Required actions —
1. In the silver article, by what percentage has silver risen over the last four years?
2. Repeat word for word the stretch of the silver article from "In the last" through "and medical devices.".

It’s time for another reminder about silver.  At today’s close of $33.995 per ounce, and with a current gold:silver ratio of 51.60, we just can’t ignore the gray metal.  And neither should you.

In the precious metals family, gold is the child that just has to grab all the media and investor attention.  As a result, every once in awhile we feel obliged to put forth a wakeup call about gold’s underestimated sibling – silver.  Silver is more volatile, and exhibits more velocity than gold in a bull market.  And silver is more tied than gold to a very conspicuous industry demand.

In the last four years, silver has soared a whopping 211%, 20% in 2012 alone, whereas gold has spiked 108%.  Recently, silver investment specialist, David Morgan, has observed that there was a great deal of short covering in the silver market.  Professionals in the mining industry short silver over a very long period to hedge production; and when they cover or close out their short positions, it’s a strong indicator that silver is on its way up again. 


Morgan now feels silver is cleared to go above $35 per ounce, if not $40 per ounce by the end of the year – not an outlandish bet at all when you look at today’s closing price.  Although industrial demand was slightly off in 2011, the year before saw production up 18% due to rising demand.  Silver is being used increasingly in health care, computers, cell phones and solar panels, not to mention clothing, bandages and medical devices.

Material provided —

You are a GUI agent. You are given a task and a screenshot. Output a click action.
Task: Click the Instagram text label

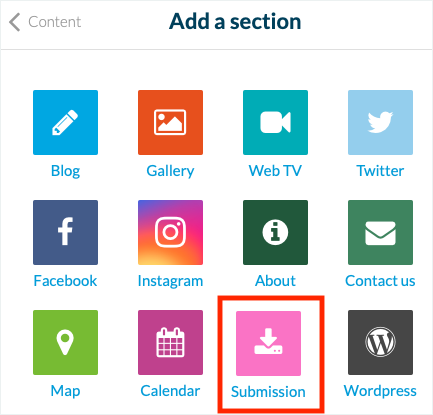(170, 281)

Exercise answers —
1. 211%

2.
In the last four years, silver has soared a whopping 211%, 20% in 2012 alone, whereas gold has spiked 108%.  Recently, silver investment specialist, David Morgan, has observed that there was a great deal of short covering in the silver market.  Professionals in the mining industry short silver over a very long period to hedge production; and when they cover or close out their short positions, it’s a strong indicator that silver is on its way up again. 


Morgan now feels silver is cleared to go above $35 per ounce, if not $40 per ounce by the end of the year – not an outlandish bet at all when you look at today’s closing price.  Although industrial demand was slightly off in 2011, the year before saw production up 18% due to rising demand.  Silver is being used increasingly in health care, computers, cell phones and solar panels, not to mention clothing, bandages and medical devices.